- [Given passage]:
******
On Mon, 2004-07-05 at 22:46, Tom Lane wrote:
Simon Riggs <simon@2ndquadrant.com> writes:
- when we stop, keep reading records until EOF, just don't apply them.
When we write a checkpoint at end of recovery, the unapplied
transactions are buried alive, never to return.
- stop where we stop, then force zeros to EOF, so that no possible
record remains of previous transactions.
Go with plan B; it's best not to destroy data (what if you chose the
wrong restart point the first time)?

Actually this now reminds me of a discussion I had with Patrick
Macdonald some time ago. The DB2 practice in this connection is that
you *never* overwrite existing logfile data when recovering. Instead
you start a brand new xlog segment file, which is given a new "branch
number" so it can be distinguished from the future-time xlog segments
that you chose not to apply. I don't recall what the DB2 terminology
was exactly --- not "branch number" I don't think --- but anyway the
idea is that when you restart the database after an incomplete recovery,
you are now in a sort of parallel universe that has its own history
after the branch point (PITR stop point). You need to be able to
distinguish archived log segments of this parallel universe from those
of previous and subsequent incarnations. I'm not sure whether Vadim
intended our StartUpID to serve this purpose, but it could perhaps be
used that way, if we reflected it in the WAL file names.
Some more thoughts...focusing on the what do we do after we've finished
recovering. The objectives, as I see them, are to put the system into a
state, that preserves these features:
1. we never overwrite files, in case we want to re-run recovery
2. we never write files that MIGHT have been written previously
3. we need to ensure that any xlog records skipped at admins request (in
PITR mode) are never in a position to be re-applied to this timeline.
******
- [Entries supplied]:

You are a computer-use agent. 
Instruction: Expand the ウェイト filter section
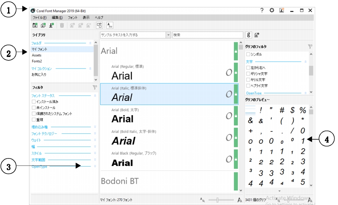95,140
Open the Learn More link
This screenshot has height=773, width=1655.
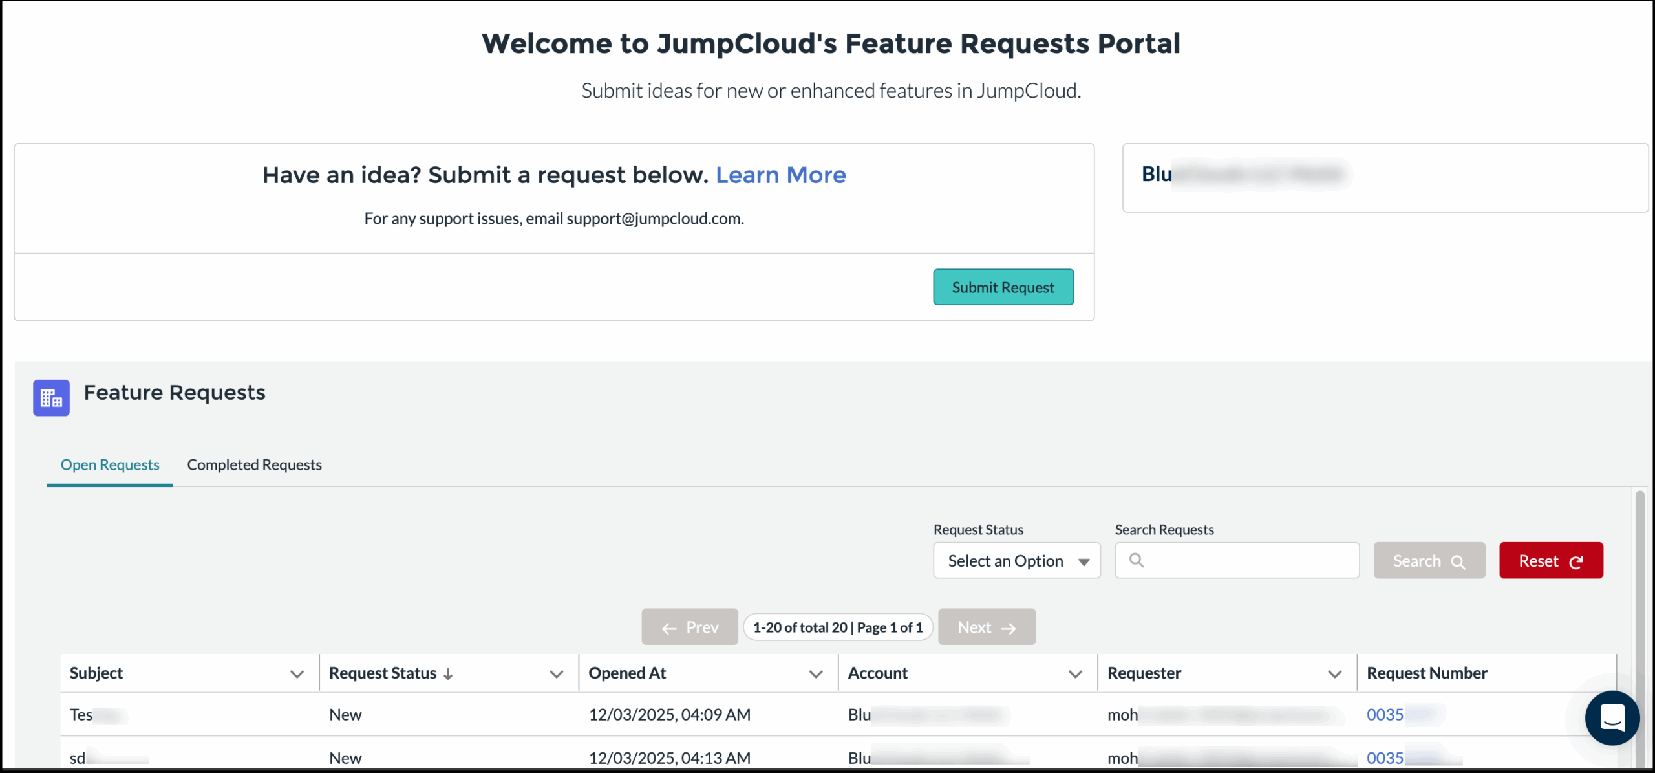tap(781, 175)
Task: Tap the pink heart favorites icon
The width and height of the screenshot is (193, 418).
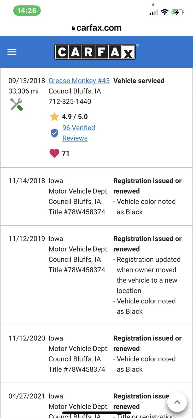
******
- [Work to do]:
1. Retype the part of the mailing-list discussion of recovery between "On Mon, 2004-07-05" and "the first time)?", inclusive.
2. Continue the mailing-list discussion of recovery from where it stops.
These records have no connection to the mailing-list discussion of recovery.

- [Solved tasks]:
1.
On Mon, 2004-07-05 at 22:46, Tom Lane wrote:
Simon Riggs <simon@2ndquadrant.com> writes:
- when we stop, keep reading records until EOF, just don't apply them.
When we write a checkpoint at end of recovery, the unapplied
transactions are buried alive, never to return.
- stop where we stop, then force zeros to EOF, so that no possible
record remains of previous transactions.
Go with plan B; it's best not to destroy data (what if you chose the
wrong restart point the first time)?

2.
4. ensure we can re-recover, if we need to, without further problems

Tom's concept above, I'm going to call timelines. A timeline is the
sequence of logs created by the execution of a server. If you recover
the database, you create a new timeline. [This is because, if you've
invoked PITR you absolutely definitely want log records written to, say,
xlog15 to be different to those that were written to xlog15 in a
previous timeline that you have chosen not to reapply.]

Objective (1) is complex.
When we are restoring, we always start with archived copies of the xlog,
to make sure we don't finish too soon. We roll forward until we either
reach PITR stop point, or we hit end of archived logs. If we hit end of
logs on archive, then we switch to a local copy, if one exists that is
higher than those, we carry on rolling forward until either we reach
PITR stop point, or we hit end of that log. (Hopefully, there isn't more
than one local xlog higher than the archive, but its possible).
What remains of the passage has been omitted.